Por muito impressionantes que possam ser as similitudes de manifestações em tempos tão afastados entre si. Ou as coincidências de datas. Ou as aparentes, súbitas, avassaladoras intuições como “Esta Isabel sou eu”.
O sentido profundo do culto do Espírito Santo tal como António Vieira o proclamou, é este, na minha leitura:
Quando chegar o tempo de o Espírito Transcendente se manifestar de forma directa no mundo, por meio dos corpos humanos mas sem que estes corpos possam influenciar a sua forma de se manifestar, terá sido atingida a perfeição na união do corpo com o espírito; que agora será, em pleno, o Espírito.
O sinal de que este tempo chegou é dado, será dado, pela vivência do amor universal de todos os seres humanos entre si e pelo fim da morte do Homem pelo Homem.

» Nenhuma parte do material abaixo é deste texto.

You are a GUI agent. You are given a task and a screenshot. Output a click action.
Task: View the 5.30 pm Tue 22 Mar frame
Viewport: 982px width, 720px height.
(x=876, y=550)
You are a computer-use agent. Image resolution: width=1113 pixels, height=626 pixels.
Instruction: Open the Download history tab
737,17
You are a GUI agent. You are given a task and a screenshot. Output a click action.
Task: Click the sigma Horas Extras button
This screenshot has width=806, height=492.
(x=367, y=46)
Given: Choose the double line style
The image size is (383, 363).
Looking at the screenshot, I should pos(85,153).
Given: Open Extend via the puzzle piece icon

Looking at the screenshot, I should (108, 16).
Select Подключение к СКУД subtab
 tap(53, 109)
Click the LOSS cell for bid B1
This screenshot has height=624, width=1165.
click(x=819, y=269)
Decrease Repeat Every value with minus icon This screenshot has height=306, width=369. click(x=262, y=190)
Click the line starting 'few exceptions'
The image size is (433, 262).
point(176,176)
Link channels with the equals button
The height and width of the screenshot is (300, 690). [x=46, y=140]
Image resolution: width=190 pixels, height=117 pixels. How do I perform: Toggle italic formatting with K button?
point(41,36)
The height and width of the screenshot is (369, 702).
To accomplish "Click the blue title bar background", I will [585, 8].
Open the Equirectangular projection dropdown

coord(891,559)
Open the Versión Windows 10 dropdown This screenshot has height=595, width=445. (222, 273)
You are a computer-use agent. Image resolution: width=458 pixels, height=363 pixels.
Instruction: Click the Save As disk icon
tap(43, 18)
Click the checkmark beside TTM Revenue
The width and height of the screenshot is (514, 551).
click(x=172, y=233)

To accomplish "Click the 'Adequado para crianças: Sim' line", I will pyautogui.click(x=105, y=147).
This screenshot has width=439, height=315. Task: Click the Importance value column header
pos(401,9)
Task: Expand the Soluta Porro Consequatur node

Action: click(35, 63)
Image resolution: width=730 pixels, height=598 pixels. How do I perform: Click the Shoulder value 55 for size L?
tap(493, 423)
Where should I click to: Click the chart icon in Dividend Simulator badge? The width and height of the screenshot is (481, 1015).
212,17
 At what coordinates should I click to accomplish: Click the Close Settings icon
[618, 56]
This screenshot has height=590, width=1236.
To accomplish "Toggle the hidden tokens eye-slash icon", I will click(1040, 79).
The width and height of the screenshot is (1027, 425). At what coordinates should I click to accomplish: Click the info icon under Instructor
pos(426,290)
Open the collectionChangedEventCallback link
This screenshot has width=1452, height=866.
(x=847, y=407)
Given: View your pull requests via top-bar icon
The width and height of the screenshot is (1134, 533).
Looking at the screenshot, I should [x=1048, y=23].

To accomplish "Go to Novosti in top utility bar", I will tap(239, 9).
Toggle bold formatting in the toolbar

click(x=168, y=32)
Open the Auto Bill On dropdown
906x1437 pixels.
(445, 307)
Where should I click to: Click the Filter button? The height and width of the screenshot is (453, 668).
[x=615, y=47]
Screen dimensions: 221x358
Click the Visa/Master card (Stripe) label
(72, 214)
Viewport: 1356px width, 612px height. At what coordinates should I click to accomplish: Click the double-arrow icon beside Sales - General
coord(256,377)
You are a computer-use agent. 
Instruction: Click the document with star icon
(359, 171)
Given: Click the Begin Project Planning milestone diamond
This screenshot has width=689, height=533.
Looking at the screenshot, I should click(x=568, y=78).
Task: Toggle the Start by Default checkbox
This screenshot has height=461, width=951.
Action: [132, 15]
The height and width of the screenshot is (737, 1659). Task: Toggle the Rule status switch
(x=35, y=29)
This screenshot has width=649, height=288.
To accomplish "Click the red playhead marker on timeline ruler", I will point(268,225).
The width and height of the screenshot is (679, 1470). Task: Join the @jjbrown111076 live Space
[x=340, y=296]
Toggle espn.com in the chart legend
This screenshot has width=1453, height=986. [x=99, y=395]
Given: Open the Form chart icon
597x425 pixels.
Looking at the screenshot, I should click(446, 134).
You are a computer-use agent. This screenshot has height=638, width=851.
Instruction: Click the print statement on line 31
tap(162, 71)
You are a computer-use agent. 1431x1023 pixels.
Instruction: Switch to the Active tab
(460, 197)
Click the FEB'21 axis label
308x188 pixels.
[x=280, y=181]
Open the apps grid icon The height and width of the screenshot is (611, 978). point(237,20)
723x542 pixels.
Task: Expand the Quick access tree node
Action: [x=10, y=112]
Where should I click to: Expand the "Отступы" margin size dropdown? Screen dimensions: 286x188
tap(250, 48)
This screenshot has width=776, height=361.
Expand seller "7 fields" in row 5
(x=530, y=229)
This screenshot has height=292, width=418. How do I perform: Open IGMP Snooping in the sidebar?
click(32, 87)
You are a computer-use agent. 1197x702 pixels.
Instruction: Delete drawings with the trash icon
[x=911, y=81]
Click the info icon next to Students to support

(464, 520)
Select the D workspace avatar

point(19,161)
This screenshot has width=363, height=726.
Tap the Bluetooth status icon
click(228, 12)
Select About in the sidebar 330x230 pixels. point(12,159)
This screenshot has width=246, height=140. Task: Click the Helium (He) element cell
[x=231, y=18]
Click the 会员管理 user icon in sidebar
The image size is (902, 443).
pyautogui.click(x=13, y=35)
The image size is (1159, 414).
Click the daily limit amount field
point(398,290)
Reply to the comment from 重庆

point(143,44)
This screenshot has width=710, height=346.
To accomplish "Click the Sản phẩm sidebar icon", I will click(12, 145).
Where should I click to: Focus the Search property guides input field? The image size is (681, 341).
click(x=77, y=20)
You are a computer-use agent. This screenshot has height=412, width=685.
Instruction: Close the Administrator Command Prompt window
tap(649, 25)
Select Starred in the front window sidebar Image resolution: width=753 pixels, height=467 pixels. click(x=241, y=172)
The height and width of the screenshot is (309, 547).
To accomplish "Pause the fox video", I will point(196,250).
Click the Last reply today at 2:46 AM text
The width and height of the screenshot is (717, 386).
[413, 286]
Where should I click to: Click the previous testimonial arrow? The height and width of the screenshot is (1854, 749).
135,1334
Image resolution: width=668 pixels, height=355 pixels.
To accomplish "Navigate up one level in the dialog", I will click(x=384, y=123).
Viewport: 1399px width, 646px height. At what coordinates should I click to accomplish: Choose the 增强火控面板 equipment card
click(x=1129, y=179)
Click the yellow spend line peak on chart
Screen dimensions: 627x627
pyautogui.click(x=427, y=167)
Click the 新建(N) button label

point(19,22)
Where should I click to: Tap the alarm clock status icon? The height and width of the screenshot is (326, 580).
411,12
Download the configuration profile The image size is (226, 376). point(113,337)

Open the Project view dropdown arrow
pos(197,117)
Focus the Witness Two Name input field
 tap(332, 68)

O anúncio deste tempo foi chegando de muitas maneiras pelos Profetas hebraicos, por um hebreu sem paralelo chamado Yeshua, o Cristo, pelo Apocalipse de João, por milhares de Santos de corpos incorruptíveis, por Isabel de Aragão certamente, por Teresa de Calcutá, cujo olhar, num encontro inesperado e imprevisível em Roma, me transmitiu esta verdade absoluta: o Espírito Santo, como Espírito Transcendente espera que os seres humanos se transcendam a si próprios, como ela Teresa, se transcendeu, para poderem ser, como anunciou Paulo de Tarso, “Templos do Espírito Santo”.
Os nossos corpos estão no tempo, vivem e morrem no tempo.
Por isso a intemporalidade nos é estranha.
Escrevi um dia que “com a morte de cada homem termina um universo cultural específico, mais ou menos rico, mas sempre original e irrepetível. O que um homem deixa quando morre – os seus escritos, os objectos culturais que criou, as memórias da sua palavra, dos seus gestos ou do seu sorriso naqueles que com ele viveram, os filhos que gerou – tudo exprime uma realidade que está para além do corpo físico, de um certo corpo físico que esse homem usou para viver o seu limitado tempo pessoal de ser homem”.
É assim de facto.
Este livro de Teresa Gomes Mota tenta capturar a alma de Isabel no fluir dos tempos, e no espaço de noventa e três quadros, ora reais ora imaginários, ora bem assentes na terra corporal, ora aventurando-se pelos caminhos muito difíceis das manifestações do espírito.
Termino.
Há uma Verdade absoluta.
Mas só na plenitude dos tempos, que será o fim do Tempo, será conhecida; por revelação. Revelação feita ao espírito que habitou num corpo durante um certo tempo. Mas não ao corpo nem pelo corpo. Por isso a Verdade absoluta será sempre indizível.
E já agora, Isabel, que os muitos mais tempos que vão acontecer ao seu espírito lhe sejam sempre propícios.